» **What you have to do**:
Please answer these questions about the comment thread below, one answer per line, numbered to match.
1. When did Bill Toland post his reply to M Courtney?
2. According to spangled drongo, how many years ago was the first MSL recorded?
3. What does DHR say the GPS gauges at Sidney and nearby show?

» **Extract to read**:
........
This sounds familiar. We don’t know what’s going on. We need more money for research so that we can fix it.

Reply to  Bill Toland
September 2, 2022 3:32 am

It’s OK to say “We don’t know”. It’s often true.
And asking for research funds so as we can learn is also OK.

Bill Toland
Reply to  M Courtney
September 2, 2022 5:09 am

It’s actually refreshing for scientists to admit that they don’t know. It makes a pleasant change from some climate scientists.

KcTaz
September 1, 2022 11:53 pm

“But I accept the Princeton explanation, that we just don’t know.”
Given that there are many things that we just don’t know and many more things we think we know but don’t, I find it refreshing that they admitted that. However, give it a minute and we will see lots of folks claiming it’s due to CAGW no matter how little sense that may make just because everything is due to CAGW these days. 

spangled drongo
September 2, 2022 12:10 am

Thanks Eric, and when the latest mean sea level at the best gauge for the biggest ocean in the world says it is currently an inch and three quarters LOWER than it was when the first MSL was recorded 108 years ago, maybe it is still cooling:

http://www.bom.gov.au/ntc/IDO70000/IDO70000_60370_SLD.shtml

DHR
Reply to  spangled drongo
September 2, 2022 3:17 am

Your cited data show a slight rise in MSL, not a decrease. Also, GPS gauges at Sidney and nearby show that the land level is sinking – at least recently.
........
» **Material**:
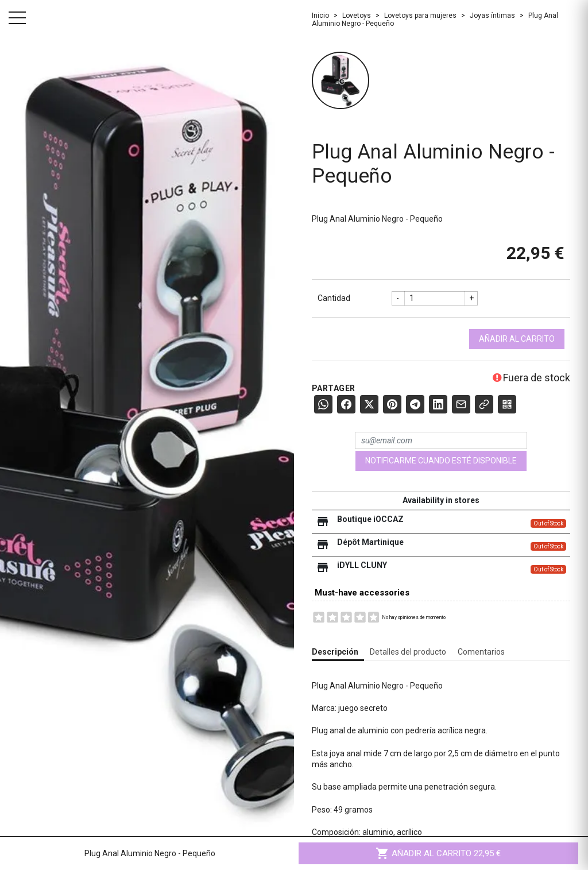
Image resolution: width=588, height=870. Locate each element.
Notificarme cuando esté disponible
........
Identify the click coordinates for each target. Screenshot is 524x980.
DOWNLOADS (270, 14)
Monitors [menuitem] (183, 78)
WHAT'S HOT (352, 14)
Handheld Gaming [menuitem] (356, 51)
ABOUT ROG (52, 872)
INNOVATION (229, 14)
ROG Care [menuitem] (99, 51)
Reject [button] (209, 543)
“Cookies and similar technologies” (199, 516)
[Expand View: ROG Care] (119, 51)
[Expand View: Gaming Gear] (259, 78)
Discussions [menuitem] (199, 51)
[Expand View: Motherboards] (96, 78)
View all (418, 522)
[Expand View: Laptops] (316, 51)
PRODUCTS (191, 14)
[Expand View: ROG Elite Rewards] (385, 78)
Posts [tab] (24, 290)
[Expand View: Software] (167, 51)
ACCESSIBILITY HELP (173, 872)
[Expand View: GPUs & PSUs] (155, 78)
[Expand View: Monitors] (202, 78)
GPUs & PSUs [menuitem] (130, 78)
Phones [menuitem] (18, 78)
........
» **Answer below**:
1. September 2, 2022, at 5:09 am.
2. 108 years ago.
3. They show that the land level is sinking, at least recently.